Sie steht auf und holt neues Bier. In dem kurzen Durchschein erkenne ich, dass mein Bier wirklich leer ist. Sie kommt wieder, mit einem überzogenen Hüftschwung, wieder setzt sie mich rittlings auf meinen Schoss, gibt mir Bier, in verträglichen Mengen und beginnt sich fast unmerklich rythmisch auf mir zu bewegen. Sie weiß, dass ich es bemerke. Gottverdammtes Miststück. Ich beiße in ihren Hals, falle beinahe wütend über sie her, bewege mich vom Hals abwärts, mache mir etwas Platz, zieh ihr dann doch das Top aus, sie trägt inzwischen keinen BH mehr, fahre über ihre Brüste, sie stöhnt laut auf, krallt sich in meinen Haaren fest und verstärkt ihre Bewegungen, während sie auch mich auszuziehen beginnt.

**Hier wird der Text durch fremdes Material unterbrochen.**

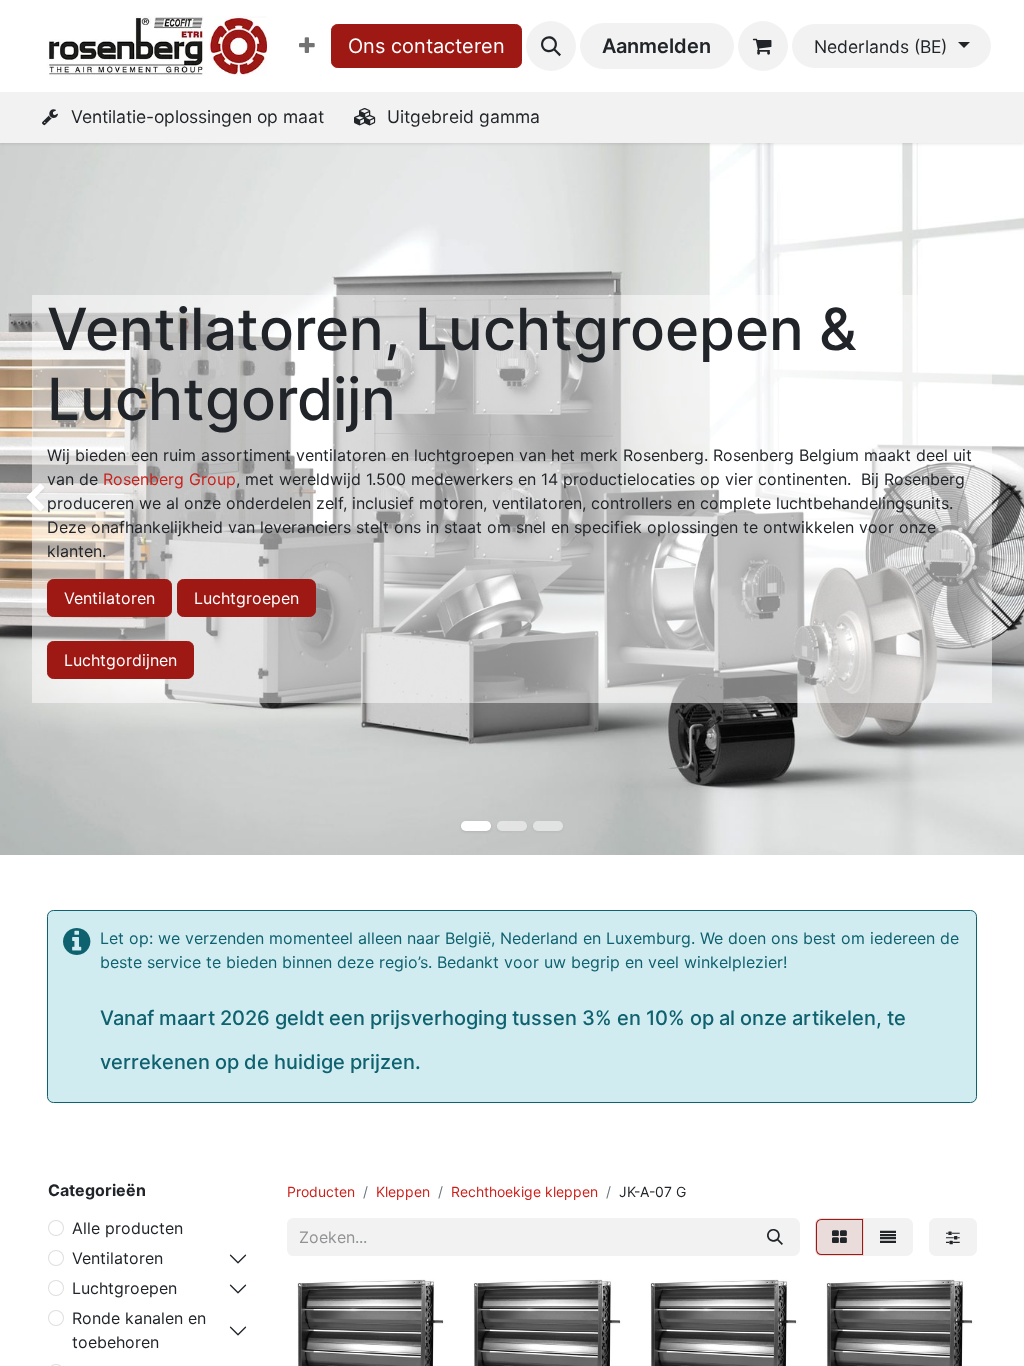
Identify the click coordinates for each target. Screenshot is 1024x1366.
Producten (321, 1191)
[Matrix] (839, 1237)
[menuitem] (307, 46)
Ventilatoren (109, 598)
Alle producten (127, 1228)
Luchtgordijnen (120, 660)
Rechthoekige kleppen (524, 1191)
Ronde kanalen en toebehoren (139, 1330)
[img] (41, 499)
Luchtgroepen (246, 598)
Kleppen (403, 1191)
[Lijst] (888, 1237)
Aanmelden (656, 46)
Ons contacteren (426, 46)
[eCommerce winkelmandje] (763, 46)
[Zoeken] (775, 1237)
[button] (551, 46)
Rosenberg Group (169, 479)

Ich wiederum werfe sie auf den kleinen Tisch vor uns, sie schreit auf und reagiert indem sie, mit nach wie vor unerwarteter Kraft, ihre Schenkel nutzt um mich über sie zu ziehen.
„noch nicht...“
Sie atmet inzwischen schwer und zaubert irgendwo her ein kleines Plastiktütchen hervor, ich nehme es und ziehe ihre Hose mitsamt Slip herunter und beginne ihre Fotze zu lecken, sie stöhnt auf, ich versuche den Moment, in dem sie sich verlöre, zu treffen und höre auf. Langsam träufele ich den Inhalt des Päckchens auf ihr Schambein und ziehe es Weg. Kokain und Vaginalflüssigkeit – Hell Yeah. Sie zieht die Reste von meinem Finger. Ich verteile das Pulver weiter um ihre Brustwatzen, ziehe die Lines, sie nimmt die Reste, sie muss die Kontrolle behalten, das ist ihr dank.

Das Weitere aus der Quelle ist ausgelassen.